◆ **Extracted information**

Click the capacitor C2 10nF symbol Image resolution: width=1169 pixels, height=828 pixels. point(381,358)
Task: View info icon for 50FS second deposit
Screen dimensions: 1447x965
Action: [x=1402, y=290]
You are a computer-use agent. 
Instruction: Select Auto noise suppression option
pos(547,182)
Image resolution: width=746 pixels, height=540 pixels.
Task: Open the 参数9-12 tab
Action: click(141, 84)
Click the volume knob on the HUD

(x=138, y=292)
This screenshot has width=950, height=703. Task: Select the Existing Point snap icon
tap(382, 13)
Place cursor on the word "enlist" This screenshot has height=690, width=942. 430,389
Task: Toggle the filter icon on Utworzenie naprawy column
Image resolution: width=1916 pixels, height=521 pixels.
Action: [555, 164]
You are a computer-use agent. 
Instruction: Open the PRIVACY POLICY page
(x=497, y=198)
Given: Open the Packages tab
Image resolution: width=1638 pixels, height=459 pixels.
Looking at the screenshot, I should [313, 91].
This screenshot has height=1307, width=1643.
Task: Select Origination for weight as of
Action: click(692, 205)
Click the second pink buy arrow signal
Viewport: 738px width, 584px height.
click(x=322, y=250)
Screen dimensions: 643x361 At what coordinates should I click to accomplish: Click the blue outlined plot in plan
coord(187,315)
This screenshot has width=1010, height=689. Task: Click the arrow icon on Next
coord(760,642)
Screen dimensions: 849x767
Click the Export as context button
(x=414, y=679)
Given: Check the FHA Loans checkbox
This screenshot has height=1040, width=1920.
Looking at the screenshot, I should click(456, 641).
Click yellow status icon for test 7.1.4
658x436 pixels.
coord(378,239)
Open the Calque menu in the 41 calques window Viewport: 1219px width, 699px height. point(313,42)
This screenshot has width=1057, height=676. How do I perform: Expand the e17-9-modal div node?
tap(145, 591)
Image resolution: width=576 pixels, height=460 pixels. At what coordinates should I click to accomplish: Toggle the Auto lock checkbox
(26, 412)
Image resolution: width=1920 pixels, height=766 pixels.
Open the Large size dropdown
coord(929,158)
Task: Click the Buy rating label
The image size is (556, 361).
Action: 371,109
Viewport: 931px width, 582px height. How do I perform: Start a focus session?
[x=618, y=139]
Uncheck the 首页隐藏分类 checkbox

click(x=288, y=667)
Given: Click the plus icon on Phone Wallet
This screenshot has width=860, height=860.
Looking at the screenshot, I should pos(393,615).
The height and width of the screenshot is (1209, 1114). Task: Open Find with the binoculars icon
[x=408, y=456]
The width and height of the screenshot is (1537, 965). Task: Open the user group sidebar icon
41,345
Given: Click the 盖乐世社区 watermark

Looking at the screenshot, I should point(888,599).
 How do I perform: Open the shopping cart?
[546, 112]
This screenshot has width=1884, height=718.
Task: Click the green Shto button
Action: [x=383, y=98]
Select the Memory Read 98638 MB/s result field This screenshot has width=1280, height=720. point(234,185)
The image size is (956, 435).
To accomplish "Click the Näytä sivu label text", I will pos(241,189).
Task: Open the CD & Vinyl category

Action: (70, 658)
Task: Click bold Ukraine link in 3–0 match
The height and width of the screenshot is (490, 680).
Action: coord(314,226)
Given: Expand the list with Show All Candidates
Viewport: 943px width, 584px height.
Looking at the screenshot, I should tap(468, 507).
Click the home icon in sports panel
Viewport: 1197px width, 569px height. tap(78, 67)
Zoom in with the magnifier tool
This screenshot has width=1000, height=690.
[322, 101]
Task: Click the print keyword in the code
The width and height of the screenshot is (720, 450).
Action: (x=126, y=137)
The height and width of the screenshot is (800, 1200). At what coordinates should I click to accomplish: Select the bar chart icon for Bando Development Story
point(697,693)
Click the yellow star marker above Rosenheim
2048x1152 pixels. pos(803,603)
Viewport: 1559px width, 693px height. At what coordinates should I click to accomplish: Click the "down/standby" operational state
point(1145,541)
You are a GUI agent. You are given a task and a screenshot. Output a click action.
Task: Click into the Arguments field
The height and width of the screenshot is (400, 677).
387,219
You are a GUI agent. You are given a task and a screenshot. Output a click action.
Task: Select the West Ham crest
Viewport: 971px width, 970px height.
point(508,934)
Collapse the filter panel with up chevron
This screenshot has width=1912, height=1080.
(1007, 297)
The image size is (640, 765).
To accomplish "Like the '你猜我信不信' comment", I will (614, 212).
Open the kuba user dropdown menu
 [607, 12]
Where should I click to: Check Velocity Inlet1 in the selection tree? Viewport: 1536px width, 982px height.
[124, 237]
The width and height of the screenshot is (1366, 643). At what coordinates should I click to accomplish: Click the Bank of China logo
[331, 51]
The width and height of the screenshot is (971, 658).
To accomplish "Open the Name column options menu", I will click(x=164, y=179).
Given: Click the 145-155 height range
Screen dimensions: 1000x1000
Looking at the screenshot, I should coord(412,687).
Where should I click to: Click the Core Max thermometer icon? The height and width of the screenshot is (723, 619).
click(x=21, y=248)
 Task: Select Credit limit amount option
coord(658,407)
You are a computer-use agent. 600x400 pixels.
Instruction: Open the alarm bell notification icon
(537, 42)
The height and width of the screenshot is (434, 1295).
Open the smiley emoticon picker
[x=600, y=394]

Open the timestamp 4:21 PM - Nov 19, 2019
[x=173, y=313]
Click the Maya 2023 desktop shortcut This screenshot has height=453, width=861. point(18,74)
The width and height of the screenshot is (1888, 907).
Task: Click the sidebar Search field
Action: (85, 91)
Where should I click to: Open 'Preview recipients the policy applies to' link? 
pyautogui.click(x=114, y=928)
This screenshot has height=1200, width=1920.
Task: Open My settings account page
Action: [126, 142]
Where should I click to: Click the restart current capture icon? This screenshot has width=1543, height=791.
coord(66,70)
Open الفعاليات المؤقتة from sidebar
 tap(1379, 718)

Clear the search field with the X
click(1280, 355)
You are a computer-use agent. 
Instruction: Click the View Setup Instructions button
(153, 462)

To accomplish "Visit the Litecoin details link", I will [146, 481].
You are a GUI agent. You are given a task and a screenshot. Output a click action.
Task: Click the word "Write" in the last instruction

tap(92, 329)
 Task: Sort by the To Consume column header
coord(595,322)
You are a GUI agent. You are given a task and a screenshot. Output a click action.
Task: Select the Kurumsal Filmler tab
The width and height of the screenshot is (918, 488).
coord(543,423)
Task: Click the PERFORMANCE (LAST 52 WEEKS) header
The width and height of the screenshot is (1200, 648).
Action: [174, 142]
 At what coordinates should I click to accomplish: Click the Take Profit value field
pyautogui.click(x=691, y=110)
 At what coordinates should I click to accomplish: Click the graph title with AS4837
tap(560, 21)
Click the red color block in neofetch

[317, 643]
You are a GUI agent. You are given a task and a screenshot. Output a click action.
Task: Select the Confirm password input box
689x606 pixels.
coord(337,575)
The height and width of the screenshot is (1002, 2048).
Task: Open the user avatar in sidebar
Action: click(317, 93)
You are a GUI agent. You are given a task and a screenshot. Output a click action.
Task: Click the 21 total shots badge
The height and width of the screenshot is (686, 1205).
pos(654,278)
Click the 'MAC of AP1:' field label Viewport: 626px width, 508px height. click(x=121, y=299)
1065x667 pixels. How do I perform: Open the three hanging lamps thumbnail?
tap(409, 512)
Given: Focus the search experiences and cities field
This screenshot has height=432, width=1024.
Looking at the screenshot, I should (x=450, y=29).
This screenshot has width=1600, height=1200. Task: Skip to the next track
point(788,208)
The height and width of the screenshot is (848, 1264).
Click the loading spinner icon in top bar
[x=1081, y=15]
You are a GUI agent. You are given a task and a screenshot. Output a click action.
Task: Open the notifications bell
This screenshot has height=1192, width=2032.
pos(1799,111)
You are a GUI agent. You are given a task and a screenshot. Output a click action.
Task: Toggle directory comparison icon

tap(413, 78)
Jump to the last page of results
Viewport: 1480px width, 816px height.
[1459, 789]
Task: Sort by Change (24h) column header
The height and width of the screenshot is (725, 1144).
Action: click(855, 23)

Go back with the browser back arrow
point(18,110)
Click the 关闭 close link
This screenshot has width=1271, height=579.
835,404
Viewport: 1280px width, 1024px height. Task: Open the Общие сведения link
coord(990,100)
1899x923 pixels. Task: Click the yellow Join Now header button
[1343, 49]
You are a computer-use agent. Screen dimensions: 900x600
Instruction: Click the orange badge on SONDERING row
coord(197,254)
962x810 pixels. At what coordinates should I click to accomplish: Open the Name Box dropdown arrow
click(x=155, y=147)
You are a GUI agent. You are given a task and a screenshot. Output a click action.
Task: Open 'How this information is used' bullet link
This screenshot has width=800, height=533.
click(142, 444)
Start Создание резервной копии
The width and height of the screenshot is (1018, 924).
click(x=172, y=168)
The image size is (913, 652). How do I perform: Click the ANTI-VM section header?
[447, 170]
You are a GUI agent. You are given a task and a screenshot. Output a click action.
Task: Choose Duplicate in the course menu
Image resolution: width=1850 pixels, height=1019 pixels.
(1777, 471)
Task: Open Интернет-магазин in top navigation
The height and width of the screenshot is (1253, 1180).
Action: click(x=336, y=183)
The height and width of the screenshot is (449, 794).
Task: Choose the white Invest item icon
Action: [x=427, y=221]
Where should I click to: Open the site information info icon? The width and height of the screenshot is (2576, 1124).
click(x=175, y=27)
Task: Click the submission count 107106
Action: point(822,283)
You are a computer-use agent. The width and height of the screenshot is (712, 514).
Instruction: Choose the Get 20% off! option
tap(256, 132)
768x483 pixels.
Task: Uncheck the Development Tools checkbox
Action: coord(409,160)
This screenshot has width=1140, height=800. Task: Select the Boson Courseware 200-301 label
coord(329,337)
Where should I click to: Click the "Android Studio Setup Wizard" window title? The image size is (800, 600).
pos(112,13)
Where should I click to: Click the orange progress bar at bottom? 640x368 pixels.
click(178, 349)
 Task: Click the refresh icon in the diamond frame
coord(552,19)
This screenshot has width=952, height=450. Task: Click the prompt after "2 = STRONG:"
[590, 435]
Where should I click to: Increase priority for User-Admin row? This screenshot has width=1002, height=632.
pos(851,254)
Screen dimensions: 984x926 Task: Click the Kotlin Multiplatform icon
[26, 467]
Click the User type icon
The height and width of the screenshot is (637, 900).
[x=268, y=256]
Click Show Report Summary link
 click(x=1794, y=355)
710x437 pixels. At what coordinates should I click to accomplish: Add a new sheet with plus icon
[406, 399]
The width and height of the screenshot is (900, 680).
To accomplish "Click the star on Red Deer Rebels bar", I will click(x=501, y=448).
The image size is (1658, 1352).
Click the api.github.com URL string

◆ **Goal of the exercise**
Give back precisely the lines above that start at the line containing "Open the smiley emoticon picker" and end at the line containing "Task: Click the 21 total shots badge", inclusive. No other lines belong in the output.

◆ **Task answer**
Open the smiley emoticon picker
[x=600, y=394]

Open the timestamp 4:21 PM - Nov 19, 2019
[x=173, y=313]
Click the Maya 2023 desktop shortcut This screenshot has height=453, width=861. point(18,74)
The width and height of the screenshot is (1888, 907).
Task: Click the sidebar Search field
Action: (85, 91)
Where should I click to: Open 'Preview recipients the policy applies to' link? 
pyautogui.click(x=114, y=928)
This screenshot has height=1200, width=1920.
Task: Open My settings account page
Action: [126, 142]
Where should I click to: Click the restart current capture icon? This screenshot has width=1543, height=791.
coord(66,70)
Open الفعاليات المؤقتة from sidebar
 tap(1379, 718)

Clear the search field with the X
click(1280, 355)
You are a computer-use agent. 
Instruction: Click the View Setup Instructions button
(153, 462)

To accomplish "Visit the Litecoin details link", I will [146, 481].
You are a GUI agent. You are given a task and a screenshot. Output a click action.
Task: Click the word "Write" in the last instruction

tap(92, 329)
 Task: Sort by the To Consume column header
coord(595,322)
You are a GUI agent. You are given a task and a screenshot. Output a click action.
Task: Select the Kurumsal Filmler tab
The width and height of the screenshot is (918, 488).
coord(543,423)
Task: Click the PERFORMANCE (LAST 52 WEEKS) header
The width and height of the screenshot is (1200, 648).
Action: [174, 142]
 At what coordinates should I click to accomplish: Click the Take Profit value field
pyautogui.click(x=691, y=110)
 At what coordinates should I click to accomplish: Click the graph title with AS4837
tap(560, 21)
Click the red color block in neofetch

[317, 643]
You are a GUI agent. You are given a task and a screenshot. Output a click action.
Task: Select the Confirm password input box
689x606 pixels.
coord(337,575)
The height and width of the screenshot is (1002, 2048).
Task: Open the user avatar in sidebar
Action: click(317, 93)
You are a GUI agent. You are given a task and a screenshot. Output a click action.
Task: Click the 21 total shots badge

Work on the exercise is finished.